Collected data
⟨
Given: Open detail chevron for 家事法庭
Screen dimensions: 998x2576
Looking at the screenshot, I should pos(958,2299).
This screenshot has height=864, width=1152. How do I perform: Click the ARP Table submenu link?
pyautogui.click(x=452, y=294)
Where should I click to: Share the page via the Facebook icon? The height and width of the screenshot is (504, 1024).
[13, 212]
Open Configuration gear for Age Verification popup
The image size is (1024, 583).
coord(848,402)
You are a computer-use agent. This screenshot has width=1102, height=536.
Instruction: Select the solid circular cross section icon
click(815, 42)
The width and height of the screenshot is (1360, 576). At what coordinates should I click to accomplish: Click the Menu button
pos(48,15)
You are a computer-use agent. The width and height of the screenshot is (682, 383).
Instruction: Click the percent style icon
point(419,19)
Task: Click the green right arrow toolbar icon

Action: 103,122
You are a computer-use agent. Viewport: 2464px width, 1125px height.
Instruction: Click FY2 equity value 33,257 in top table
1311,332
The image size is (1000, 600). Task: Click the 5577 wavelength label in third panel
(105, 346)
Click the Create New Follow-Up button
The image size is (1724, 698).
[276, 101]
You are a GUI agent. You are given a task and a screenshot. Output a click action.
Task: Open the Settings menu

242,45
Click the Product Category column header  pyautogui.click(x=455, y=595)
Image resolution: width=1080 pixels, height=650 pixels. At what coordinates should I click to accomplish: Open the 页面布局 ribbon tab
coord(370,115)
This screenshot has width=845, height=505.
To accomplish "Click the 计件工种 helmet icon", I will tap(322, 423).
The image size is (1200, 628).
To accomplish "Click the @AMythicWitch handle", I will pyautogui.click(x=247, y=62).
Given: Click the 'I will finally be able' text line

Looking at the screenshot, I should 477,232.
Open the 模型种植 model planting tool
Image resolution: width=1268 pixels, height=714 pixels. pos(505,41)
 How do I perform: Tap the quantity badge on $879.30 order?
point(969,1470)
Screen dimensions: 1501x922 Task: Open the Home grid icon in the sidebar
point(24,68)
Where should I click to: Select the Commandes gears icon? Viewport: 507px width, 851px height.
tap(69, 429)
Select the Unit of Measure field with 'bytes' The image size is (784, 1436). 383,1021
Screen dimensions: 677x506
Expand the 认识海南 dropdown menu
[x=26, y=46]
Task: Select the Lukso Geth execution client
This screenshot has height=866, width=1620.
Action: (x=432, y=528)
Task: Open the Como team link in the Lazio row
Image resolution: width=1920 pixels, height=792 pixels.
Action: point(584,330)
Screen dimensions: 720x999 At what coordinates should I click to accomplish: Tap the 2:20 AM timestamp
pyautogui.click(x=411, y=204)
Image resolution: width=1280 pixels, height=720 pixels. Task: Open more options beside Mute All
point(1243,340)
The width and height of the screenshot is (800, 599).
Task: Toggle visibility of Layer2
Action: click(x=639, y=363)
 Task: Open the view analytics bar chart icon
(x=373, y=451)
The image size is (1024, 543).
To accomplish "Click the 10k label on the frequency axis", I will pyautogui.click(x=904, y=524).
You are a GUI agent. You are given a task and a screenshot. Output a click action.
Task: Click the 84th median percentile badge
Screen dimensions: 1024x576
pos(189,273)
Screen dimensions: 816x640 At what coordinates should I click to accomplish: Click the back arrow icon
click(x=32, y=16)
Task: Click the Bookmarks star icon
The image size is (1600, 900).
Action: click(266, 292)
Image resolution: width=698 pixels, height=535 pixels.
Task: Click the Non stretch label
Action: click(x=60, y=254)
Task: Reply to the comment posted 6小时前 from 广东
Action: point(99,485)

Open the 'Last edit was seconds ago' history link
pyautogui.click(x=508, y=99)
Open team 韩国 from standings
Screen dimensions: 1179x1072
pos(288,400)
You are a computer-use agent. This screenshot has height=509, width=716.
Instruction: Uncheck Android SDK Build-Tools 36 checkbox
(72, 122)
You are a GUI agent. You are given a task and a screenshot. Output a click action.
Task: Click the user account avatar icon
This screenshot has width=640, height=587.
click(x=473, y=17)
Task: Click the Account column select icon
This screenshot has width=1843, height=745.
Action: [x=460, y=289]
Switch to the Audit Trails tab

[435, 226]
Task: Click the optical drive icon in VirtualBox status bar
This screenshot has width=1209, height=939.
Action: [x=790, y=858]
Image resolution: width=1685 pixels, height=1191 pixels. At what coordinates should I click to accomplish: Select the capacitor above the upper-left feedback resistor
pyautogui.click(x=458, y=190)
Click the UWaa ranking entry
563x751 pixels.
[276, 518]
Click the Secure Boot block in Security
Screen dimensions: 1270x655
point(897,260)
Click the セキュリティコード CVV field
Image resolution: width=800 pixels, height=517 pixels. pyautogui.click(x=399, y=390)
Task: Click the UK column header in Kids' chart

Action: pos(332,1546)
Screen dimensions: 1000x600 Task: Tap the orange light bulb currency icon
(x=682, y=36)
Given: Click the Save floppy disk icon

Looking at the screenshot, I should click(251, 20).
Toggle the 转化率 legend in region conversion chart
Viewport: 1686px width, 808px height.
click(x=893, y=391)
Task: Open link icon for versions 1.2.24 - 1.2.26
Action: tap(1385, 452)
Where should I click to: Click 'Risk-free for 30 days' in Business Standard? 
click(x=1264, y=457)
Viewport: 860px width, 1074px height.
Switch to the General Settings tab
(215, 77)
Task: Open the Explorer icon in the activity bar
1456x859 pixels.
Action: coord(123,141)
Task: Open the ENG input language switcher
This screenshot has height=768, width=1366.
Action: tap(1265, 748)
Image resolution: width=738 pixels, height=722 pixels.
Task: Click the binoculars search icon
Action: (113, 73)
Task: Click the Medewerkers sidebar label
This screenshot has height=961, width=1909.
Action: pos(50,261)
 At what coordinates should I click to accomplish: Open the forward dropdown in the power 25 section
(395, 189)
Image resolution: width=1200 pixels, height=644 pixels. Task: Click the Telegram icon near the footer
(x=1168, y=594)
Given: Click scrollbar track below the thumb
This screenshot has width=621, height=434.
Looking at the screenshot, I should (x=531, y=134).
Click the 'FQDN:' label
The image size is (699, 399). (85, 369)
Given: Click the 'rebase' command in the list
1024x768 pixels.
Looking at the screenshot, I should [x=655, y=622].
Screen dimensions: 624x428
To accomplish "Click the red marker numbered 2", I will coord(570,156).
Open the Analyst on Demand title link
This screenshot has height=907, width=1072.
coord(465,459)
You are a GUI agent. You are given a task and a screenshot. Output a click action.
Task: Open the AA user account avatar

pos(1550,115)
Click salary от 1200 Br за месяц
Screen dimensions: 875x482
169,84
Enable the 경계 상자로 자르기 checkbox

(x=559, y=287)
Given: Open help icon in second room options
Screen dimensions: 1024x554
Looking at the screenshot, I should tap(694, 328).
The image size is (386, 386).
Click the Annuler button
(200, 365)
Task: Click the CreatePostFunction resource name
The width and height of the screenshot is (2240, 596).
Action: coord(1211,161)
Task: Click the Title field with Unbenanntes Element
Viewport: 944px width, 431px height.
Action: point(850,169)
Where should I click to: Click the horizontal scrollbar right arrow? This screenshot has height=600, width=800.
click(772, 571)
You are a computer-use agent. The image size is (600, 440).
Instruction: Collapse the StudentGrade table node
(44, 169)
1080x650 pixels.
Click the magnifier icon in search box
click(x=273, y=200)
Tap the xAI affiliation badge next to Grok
⟩
DIRECTIONS: Exactly reproduce all of the entries above.

COMPLETED EXERCISE:
Given: Open detail chevron for 家事法庭
Screen dimensions: 998x2576
Looking at the screenshot, I should pos(958,2299).
This screenshot has height=864, width=1152. How do I perform: Click the ARP Table submenu link?
pyautogui.click(x=452, y=294)
Where should I click to: Share the page via the Facebook icon? The height and width of the screenshot is (504, 1024).
[13, 212]
Open Configuration gear for Age Verification popup
The image size is (1024, 583).
coord(848,402)
You are a computer-use agent. This screenshot has width=1102, height=536.
Instruction: Select the solid circular cross section icon
click(815, 42)
The width and height of the screenshot is (1360, 576). At what coordinates should I click to accomplish: Click the Menu button
pos(48,15)
You are a computer-use agent. The width and height of the screenshot is (682, 383).
Instruction: Click the percent style icon
point(419,19)
Task: Click the green right arrow toolbar icon

Action: 103,122
You are a computer-use agent. Viewport: 2464px width, 1125px height.
Instruction: Click FY2 equity value 33,257 in top table
1311,332
The image size is (1000, 600). Task: Click the 5577 wavelength label in third panel
(105, 346)
Click the Create New Follow-Up button
The image size is (1724, 698).
[276, 101]
You are a GUI agent. You are given a task and a screenshot. Output a click action.
Task: Open the Settings menu

242,45
Click the Product Category column header  pyautogui.click(x=455, y=595)
Image resolution: width=1080 pixels, height=650 pixels. At what coordinates should I click to accomplish: Open the 页面布局 ribbon tab
coord(370,115)
This screenshot has width=845, height=505.
To accomplish "Click the 计件工种 helmet icon", I will tap(322, 423).
The image size is (1200, 628).
To accomplish "Click the @AMythicWitch handle", I will pyautogui.click(x=247, y=62).
Given: Click the 'I will finally be able' text line

Looking at the screenshot, I should 477,232.
Open the 模型种植 model planting tool
Image resolution: width=1268 pixels, height=714 pixels. pos(505,41)
 How do I perform: Tap the quantity badge on $879.30 order?
point(969,1470)
Screen dimensions: 1501x922 Task: Open the Home grid icon in the sidebar
point(24,68)
Where should I click to: Select the Commandes gears icon? Viewport: 507px width, 851px height.
tap(69, 429)
Select the Unit of Measure field with 'bytes' The image size is (784, 1436). 383,1021
Screen dimensions: 677x506
Expand the 认识海南 dropdown menu
[x=26, y=46]
Task: Select the Lukso Geth execution client
This screenshot has height=866, width=1620.
Action: (x=432, y=528)
Task: Open the Como team link in the Lazio row
Image resolution: width=1920 pixels, height=792 pixels.
Action: point(584,330)
Screen dimensions: 720x999 At what coordinates should I click to accomplish: Tap the 2:20 AM timestamp
pyautogui.click(x=411, y=204)
Image resolution: width=1280 pixels, height=720 pixels. Task: Open more options beside Mute All
point(1243,340)
The width and height of the screenshot is (800, 599).
Task: Toggle visibility of Layer2
Action: click(x=639, y=363)
 Task: Open the view analytics bar chart icon
(x=373, y=451)
The image size is (1024, 543).
To accomplish "Click the 10k label on the frequency axis", I will pyautogui.click(x=904, y=524).
You are a GUI agent. You are given a task and a screenshot. Output a click action.
Task: Click the 84th median percentile badge
Screen dimensions: 1024x576
pos(189,273)
Screen dimensions: 816x640 At what coordinates should I click to accomplish: Click the back arrow icon
click(x=32, y=16)
Task: Click the Bookmarks star icon
The image size is (1600, 900).
Action: click(266, 292)
Image resolution: width=698 pixels, height=535 pixels.
Task: Click the Non stretch label
Action: click(x=60, y=254)
Task: Reply to the comment posted 6小时前 from 广东
Action: point(99,485)

Open the 'Last edit was seconds ago' history link
pyautogui.click(x=508, y=99)
Open team 韩国 from standings
Screen dimensions: 1179x1072
pos(288,400)
You are a computer-use agent. This screenshot has height=509, width=716.
Instruction: Uncheck Android SDK Build-Tools 36 checkbox
(72, 122)
You are a GUI agent. You are given a task and a screenshot. Output a click action.
Task: Click the user account avatar icon
This screenshot has width=640, height=587.
click(x=473, y=17)
Task: Click the Account column select icon
This screenshot has width=1843, height=745.
Action: [x=460, y=289]
Switch to the Audit Trails tab

[435, 226]
Task: Click the optical drive icon in VirtualBox status bar
This screenshot has width=1209, height=939.
Action: [x=790, y=858]
Image resolution: width=1685 pixels, height=1191 pixels. At what coordinates should I click to accomplish: Select the capacitor above the upper-left feedback resistor
pyautogui.click(x=458, y=190)
Click the UWaa ranking entry
563x751 pixels.
[276, 518]
Click the Secure Boot block in Security
Screen dimensions: 1270x655
point(897,260)
Click the セキュリティコード CVV field
Image resolution: width=800 pixels, height=517 pixels. pyautogui.click(x=399, y=390)
Task: Click the UK column header in Kids' chart

Action: pos(332,1546)
Screen dimensions: 1000x600 Task: Tap the orange light bulb currency icon
(x=682, y=36)
Given: Click the Save floppy disk icon

Looking at the screenshot, I should click(251, 20).
Toggle the 转化率 legend in region conversion chart
Viewport: 1686px width, 808px height.
click(x=893, y=391)
Task: Open link icon for versions 1.2.24 - 1.2.26
Action: tap(1385, 452)
Where should I click to: Click 'Risk-free for 30 days' in Business Standard? 
click(x=1264, y=457)
Viewport: 860px width, 1074px height.
Switch to the General Settings tab
(215, 77)
Task: Open the Explorer icon in the activity bar
1456x859 pixels.
Action: coord(123,141)
Task: Open the ENG input language switcher
This screenshot has height=768, width=1366.
Action: tap(1265, 748)
Image resolution: width=738 pixels, height=722 pixels.
Task: Click the binoculars search icon
Action: (113, 73)
Task: Click the Medewerkers sidebar label
This screenshot has height=961, width=1909.
Action: pos(50,261)
 At what coordinates should I click to accomplish: Open the forward dropdown in the power 25 section
(395, 189)
Image resolution: width=1200 pixels, height=644 pixels. Task: Click the Telegram icon near the footer
(x=1168, y=594)
Given: Click scrollbar track below the thumb
This screenshot has width=621, height=434.
Looking at the screenshot, I should (x=531, y=134).
Click the 'FQDN:' label
The image size is (699, 399). (85, 369)
Given: Click the 'rebase' command in the list
1024x768 pixels.
Looking at the screenshot, I should [x=655, y=622].
Screen dimensions: 624x428
To accomplish "Click the red marker numbered 2", I will coord(570,156).
Open the Analyst on Demand title link
This screenshot has height=907, width=1072.
coord(465,459)
You are a GUI agent. You are given a task and a screenshot. Output a click action.
Task: Open the AA user account avatar

pos(1550,115)
Click salary от 1200 Br за месяц
Screen dimensions: 875x482
169,84
Enable the 경계 상자로 자르기 checkbox

(x=559, y=287)
Given: Open help icon in second room options
Screen dimensions: 1024x554
Looking at the screenshot, I should tap(694, 328).
The image size is (386, 386).
Click the Annuler button
(200, 365)
Task: Click the CreatePostFunction resource name
The width and height of the screenshot is (2240, 596).
Action: coord(1211,161)
Task: Click the Title field with Unbenanntes Element
Viewport: 944px width, 431px height.
Action: point(850,169)
Where should I click to: Click the horizontal scrollbar right arrow? This screenshot has height=600, width=800.
click(772, 571)
You are a computer-use agent. The image size is (600, 440).
Instruction: Collapse the StudentGrade table node
(44, 169)
1080x650 pixels.
Click the magnifier icon in search box
click(x=273, y=200)
Tap the xAI affiliation badge next to Grok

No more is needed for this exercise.